● **PROBLEM TO WORK ON**
Copy all lines below that use the word "will".

● **DATA TO USE**

....................

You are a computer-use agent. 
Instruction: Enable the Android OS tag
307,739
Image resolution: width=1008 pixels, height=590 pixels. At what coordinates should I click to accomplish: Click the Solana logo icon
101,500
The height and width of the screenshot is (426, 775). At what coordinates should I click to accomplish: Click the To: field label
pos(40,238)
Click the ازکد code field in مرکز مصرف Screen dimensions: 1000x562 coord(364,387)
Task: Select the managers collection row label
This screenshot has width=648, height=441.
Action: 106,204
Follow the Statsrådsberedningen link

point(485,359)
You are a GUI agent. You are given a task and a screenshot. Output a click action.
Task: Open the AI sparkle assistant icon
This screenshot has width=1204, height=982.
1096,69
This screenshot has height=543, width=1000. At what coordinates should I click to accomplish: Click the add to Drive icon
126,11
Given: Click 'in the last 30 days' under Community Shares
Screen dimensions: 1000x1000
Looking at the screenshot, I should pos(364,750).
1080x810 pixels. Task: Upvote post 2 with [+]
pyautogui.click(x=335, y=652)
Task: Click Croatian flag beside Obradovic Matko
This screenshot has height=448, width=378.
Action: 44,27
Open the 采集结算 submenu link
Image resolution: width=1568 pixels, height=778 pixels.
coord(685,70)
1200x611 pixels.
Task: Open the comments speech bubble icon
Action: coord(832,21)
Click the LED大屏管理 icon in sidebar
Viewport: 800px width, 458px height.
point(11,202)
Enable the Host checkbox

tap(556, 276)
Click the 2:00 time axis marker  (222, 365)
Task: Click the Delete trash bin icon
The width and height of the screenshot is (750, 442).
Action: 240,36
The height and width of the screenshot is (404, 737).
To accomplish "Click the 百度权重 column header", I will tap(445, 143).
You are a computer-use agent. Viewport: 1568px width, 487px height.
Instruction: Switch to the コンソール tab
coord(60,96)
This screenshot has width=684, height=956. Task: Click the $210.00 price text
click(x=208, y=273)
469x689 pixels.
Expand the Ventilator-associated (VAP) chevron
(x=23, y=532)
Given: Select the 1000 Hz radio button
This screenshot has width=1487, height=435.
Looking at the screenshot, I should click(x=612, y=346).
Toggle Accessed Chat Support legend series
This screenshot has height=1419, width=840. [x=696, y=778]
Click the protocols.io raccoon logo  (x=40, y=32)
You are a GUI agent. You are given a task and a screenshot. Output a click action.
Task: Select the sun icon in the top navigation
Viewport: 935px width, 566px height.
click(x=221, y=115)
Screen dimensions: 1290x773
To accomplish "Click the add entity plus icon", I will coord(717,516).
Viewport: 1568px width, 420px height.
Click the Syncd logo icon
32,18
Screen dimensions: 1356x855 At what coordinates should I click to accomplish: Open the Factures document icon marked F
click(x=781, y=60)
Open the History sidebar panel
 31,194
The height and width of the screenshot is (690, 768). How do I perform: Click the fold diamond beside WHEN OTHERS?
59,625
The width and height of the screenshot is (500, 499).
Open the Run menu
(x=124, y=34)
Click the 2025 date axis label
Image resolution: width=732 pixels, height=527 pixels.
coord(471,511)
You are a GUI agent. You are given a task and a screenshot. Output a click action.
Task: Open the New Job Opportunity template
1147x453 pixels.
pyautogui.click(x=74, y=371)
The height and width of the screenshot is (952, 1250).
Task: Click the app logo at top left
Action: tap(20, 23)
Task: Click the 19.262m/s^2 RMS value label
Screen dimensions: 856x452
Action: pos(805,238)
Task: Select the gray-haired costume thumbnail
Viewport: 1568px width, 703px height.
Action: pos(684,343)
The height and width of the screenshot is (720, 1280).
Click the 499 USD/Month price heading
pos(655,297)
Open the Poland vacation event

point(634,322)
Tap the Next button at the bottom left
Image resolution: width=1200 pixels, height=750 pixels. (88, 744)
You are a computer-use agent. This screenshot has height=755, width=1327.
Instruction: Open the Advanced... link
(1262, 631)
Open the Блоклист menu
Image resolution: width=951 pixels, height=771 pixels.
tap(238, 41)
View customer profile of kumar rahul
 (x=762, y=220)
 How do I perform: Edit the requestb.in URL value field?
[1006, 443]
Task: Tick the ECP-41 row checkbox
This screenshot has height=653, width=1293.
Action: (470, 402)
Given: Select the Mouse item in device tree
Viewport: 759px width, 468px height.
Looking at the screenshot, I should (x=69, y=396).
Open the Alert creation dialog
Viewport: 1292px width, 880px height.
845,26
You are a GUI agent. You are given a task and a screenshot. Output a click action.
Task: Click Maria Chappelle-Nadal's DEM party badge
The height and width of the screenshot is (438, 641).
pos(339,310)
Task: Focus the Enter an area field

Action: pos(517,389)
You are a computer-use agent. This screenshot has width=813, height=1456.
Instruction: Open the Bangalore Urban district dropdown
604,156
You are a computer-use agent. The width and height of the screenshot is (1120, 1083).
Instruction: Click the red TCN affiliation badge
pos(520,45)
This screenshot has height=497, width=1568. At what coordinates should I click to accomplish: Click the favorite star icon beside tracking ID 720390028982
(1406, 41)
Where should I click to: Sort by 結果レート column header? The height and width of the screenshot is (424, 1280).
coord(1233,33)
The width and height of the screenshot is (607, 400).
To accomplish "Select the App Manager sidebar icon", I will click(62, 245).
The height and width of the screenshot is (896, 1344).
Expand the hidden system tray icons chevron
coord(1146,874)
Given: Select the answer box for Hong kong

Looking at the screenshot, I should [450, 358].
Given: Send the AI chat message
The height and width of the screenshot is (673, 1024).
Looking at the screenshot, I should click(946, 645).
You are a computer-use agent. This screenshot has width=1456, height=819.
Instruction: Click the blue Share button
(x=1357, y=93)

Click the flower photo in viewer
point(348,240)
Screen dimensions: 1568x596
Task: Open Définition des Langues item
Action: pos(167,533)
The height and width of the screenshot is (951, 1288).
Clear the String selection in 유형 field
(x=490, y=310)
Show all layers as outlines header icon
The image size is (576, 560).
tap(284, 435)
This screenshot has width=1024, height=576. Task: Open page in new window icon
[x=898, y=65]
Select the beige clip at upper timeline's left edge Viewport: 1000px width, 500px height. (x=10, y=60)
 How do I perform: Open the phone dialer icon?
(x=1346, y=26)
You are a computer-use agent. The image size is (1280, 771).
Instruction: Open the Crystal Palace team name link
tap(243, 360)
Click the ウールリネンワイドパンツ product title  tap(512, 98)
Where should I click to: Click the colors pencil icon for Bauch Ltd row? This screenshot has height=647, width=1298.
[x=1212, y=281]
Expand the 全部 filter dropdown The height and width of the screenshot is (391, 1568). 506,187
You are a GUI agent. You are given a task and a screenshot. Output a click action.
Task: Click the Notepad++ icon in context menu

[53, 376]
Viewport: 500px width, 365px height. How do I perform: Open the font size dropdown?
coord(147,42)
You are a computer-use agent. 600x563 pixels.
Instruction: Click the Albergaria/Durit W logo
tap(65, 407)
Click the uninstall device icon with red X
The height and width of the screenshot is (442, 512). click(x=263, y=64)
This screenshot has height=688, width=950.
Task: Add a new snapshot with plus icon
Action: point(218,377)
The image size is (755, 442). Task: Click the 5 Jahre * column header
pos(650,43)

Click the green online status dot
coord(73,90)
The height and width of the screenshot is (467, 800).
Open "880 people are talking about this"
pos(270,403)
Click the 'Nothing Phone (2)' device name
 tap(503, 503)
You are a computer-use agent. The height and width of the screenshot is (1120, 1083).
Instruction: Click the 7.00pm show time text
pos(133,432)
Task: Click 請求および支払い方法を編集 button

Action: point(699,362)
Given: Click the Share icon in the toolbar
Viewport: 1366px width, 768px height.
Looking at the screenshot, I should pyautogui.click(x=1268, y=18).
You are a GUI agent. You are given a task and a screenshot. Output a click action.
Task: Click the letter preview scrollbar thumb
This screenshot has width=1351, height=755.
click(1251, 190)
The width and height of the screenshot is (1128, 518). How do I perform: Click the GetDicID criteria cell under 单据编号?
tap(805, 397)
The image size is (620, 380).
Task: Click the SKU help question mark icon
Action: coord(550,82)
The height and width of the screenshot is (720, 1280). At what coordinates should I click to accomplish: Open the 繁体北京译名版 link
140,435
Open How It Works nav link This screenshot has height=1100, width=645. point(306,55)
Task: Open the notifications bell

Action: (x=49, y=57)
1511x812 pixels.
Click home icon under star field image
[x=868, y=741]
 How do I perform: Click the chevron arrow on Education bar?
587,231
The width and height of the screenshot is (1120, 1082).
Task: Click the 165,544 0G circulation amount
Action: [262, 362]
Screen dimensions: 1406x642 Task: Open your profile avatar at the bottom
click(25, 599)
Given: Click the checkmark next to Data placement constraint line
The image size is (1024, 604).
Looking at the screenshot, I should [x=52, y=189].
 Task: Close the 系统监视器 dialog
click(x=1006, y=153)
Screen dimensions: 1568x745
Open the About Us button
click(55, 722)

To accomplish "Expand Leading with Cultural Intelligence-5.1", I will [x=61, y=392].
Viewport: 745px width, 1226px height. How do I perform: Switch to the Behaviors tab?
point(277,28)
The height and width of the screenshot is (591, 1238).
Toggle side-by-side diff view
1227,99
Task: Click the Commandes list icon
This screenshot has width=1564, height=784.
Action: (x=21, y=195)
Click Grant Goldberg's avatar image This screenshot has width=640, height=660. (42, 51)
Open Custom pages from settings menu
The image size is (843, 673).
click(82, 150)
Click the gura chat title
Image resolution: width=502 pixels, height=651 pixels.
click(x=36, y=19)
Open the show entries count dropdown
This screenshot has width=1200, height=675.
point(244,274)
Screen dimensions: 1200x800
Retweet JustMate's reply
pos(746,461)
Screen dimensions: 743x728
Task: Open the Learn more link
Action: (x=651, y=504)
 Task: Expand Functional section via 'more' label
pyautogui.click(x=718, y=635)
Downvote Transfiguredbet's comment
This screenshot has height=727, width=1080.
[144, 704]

....................

● **TASK RESPONSE**
To accomplish "Click the 百度权重 column header", I will tap(445, 143).
To accomplish "Click the add entity plus icon", I will coord(717,516).
To accomplish "Select the App Manager sidebar icon", I will click(62, 245).
To accomplish "Expand Leading with Cultural Intelligence-5.1", I will [x=61, y=392].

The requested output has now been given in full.